[Start Excerpt provided]

None of my firms ever had what I would call a formal mentoring program, but I am not shy about offering my two cents. So maybe it’s my turn to try to pass along a little of what I think I’ve learned. Last week I was talking to a mid-level associate and heard myself telling him: “You know, Jim, the problem with our opponents is that they are playing poker while we are playing chess.” I said, “As you know, more than in virtually any other game, sport or even a job, chess requires us to keep the big picture in mind. Chess requires you stay ahead of your opponent by anticipating their reactions and planning several moves ahead.” I gave him examples from two cases we were litigating.

In the first case, we had sued a government entity complaining it had taken an inappropriate action. After we sued, it backed off on the action and chose to do something else we hadn’t complained about. We responded with a letter suggesting that since it shifted its plan, we could resolve the suit if it made certain promises in respect to future decision-making, and dealing with the upset citizens we represented. From our perspective, the requests were simple. We didn’t really ask the defendant to do much more than do what it should have been doing — talking to its citizens and following the law. The defendant responded that it wasn’t required to make those types of promises, and furthermore, since it changed its plan, our lawsuit was moot. It moved to dismiss our claim. We urged the defendant to compromise even if it didn’t have to, because we believed our requests were fair, the citizens were not happy being ignored, and by the way, my clients were very well-funded. We suggested now was the time, and this was the way to resolve the matter.

[End Excerpt provided]
[Start Data shown]

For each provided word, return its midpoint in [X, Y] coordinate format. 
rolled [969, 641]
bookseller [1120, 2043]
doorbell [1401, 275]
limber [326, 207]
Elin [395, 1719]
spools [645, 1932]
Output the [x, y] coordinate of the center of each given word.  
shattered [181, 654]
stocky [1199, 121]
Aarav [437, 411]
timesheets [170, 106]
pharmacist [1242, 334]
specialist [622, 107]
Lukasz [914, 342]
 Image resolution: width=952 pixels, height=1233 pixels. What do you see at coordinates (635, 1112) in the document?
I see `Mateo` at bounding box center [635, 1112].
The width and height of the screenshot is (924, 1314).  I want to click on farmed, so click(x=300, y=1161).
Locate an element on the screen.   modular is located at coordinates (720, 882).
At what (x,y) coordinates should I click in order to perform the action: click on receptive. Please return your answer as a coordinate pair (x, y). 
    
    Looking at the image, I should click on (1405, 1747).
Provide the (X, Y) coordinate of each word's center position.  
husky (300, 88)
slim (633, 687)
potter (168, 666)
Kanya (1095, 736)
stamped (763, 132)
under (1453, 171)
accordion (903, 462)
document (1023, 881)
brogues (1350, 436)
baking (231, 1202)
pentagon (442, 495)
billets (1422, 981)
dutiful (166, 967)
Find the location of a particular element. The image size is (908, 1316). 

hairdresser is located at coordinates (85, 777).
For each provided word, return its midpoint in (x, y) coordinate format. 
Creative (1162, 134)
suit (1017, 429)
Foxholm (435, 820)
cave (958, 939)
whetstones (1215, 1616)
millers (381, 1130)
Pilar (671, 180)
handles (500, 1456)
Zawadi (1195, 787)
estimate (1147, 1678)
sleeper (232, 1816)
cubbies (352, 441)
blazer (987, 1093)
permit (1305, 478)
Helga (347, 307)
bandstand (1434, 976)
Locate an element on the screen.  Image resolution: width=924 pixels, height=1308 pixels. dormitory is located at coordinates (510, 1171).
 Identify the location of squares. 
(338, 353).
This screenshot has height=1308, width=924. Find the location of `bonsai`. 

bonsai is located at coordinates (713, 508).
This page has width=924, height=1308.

[End Data shown]

▸ **Actions to take**
1) Translate this sentence from the passage on litigation strategy into Spanish: "From our perspective, the requests were simple."
2) Quote the passage on litigation strategy word for word, starting at "None of my firms" and ending at "we were litigating.".
Rely only on the text when completing these tasks.

▸ **Answers provided**
1) Desde nuestra perspectiva, las solicitudes eran sencillas.

2)
None of my firms ever had what I would call a formal mentoring program, but I am not shy about offering my two cents. So maybe it’s my turn to try to pass along a little of what I think I’ve learned. Last week I was talking to a mid-level associate and heard myself telling him: “You know, Jim, the problem with our opponents is that they are playing poker while we are playing chess.” I said, “As you know, more than in virtually any other game, sport or even a job, chess requires us to keep the big picture in mind. Chess requires you stay ahead of your opponent by anticipating their reactions and planning several moves ahead.” I gave him examples from two cases we were litigating.